§ TASK OBJECTIVE: An acceptable answer repeats exactly the line with "Select the GAME audio preset" and each line after it through the end of the entries, and includes nothing else.

-- MATERIAL FOR THE TASK follows --

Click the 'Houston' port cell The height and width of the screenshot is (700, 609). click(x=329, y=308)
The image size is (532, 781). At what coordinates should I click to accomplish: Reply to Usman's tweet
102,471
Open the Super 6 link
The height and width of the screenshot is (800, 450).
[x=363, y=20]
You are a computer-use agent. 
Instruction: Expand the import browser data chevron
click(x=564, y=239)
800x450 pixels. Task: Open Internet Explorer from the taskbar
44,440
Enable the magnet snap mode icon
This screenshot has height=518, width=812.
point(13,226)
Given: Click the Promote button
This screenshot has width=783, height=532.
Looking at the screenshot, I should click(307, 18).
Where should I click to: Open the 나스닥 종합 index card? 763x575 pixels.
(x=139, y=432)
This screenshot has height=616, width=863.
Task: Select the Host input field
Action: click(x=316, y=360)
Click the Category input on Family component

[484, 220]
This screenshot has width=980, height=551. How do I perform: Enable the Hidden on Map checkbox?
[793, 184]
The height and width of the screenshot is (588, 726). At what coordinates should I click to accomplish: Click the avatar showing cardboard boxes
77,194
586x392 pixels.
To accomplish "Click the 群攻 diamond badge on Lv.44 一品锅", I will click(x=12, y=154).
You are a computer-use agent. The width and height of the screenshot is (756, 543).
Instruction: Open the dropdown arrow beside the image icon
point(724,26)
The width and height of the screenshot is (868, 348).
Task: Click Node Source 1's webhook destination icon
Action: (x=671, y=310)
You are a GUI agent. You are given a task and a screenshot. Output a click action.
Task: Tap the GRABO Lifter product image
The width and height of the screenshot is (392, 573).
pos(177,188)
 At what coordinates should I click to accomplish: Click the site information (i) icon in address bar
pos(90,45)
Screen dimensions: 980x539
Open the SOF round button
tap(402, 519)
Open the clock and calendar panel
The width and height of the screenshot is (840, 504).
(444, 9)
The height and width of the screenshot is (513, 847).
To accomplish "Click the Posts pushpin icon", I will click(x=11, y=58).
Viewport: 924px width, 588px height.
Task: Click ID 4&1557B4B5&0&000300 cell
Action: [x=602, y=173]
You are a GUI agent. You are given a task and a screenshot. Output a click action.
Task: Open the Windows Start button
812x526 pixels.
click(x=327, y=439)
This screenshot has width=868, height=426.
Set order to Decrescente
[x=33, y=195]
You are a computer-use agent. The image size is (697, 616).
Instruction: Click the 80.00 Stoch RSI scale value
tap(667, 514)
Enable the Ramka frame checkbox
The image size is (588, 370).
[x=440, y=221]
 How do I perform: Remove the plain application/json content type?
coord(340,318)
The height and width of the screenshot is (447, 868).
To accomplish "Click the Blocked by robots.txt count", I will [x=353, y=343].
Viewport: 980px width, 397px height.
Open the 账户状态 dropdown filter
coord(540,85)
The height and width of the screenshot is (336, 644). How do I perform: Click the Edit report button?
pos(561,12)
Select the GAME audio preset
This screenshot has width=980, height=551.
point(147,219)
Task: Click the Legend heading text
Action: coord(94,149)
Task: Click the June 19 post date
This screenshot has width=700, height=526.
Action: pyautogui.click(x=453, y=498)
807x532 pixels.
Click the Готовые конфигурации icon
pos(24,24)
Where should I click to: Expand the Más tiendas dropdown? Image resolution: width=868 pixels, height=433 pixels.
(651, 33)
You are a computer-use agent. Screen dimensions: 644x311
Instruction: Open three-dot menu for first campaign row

-- MATERIAL FOR THE TASK concluded --

§ TASK ANSWER:
Select the GAME audio preset
This screenshot has width=980, height=551.
point(147,219)
Task: Click the Legend heading text
Action: coord(94,149)
Task: Click the June 19 post date
This screenshot has width=700, height=526.
Action: pyautogui.click(x=453, y=498)
807x532 pixels.
Click the Готовые конфигурации icon
pos(24,24)
Where should I click to: Expand the Más tiendas dropdown? Image resolution: width=868 pixels, height=433 pixels.
(651, 33)
You are a computer-use agent. Screen dimensions: 644x311
Instruction: Open three-dot menu for first campaign row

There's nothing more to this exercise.